## Material provided
++++++++++

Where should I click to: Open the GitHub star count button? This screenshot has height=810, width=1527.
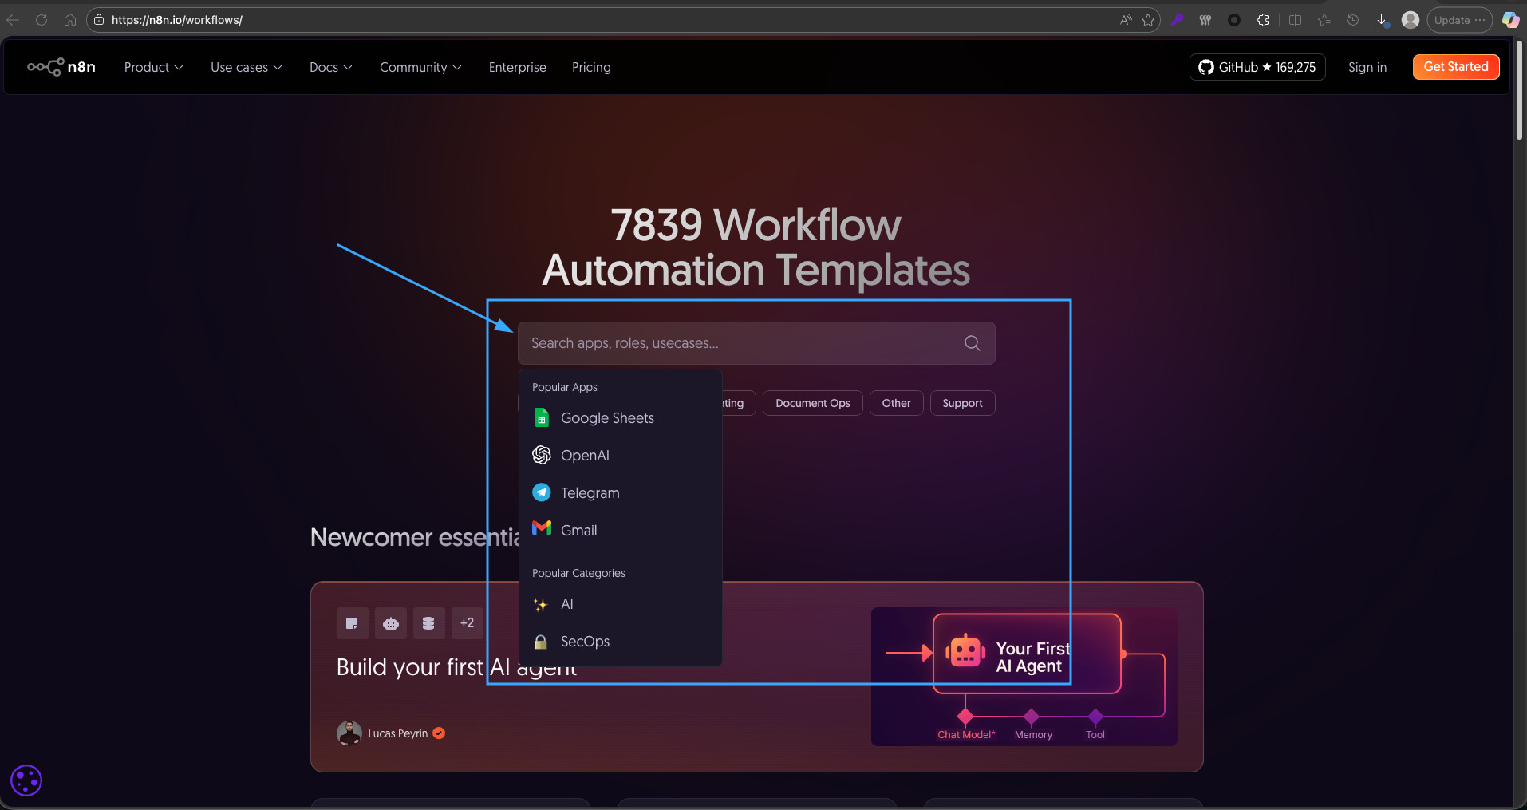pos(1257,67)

++++++++++

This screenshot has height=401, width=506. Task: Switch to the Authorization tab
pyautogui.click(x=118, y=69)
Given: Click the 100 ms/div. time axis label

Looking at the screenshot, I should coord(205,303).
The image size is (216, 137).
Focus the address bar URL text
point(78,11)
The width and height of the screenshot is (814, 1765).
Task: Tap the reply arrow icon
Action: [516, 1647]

++++++++++

## Exercise
Rewrite the items from the line that has "Where should I" through the line that has "pos(1257,67)", requests included, with every coordinate in the answers scaled by 2.35 and rounded to a whole number, halves rounding up. Return only those lines, and leave the pictures out.

## Result
Where should I click to: Open the GitHub star count button? This screenshot has height=810, width=1527.
pos(2954,157)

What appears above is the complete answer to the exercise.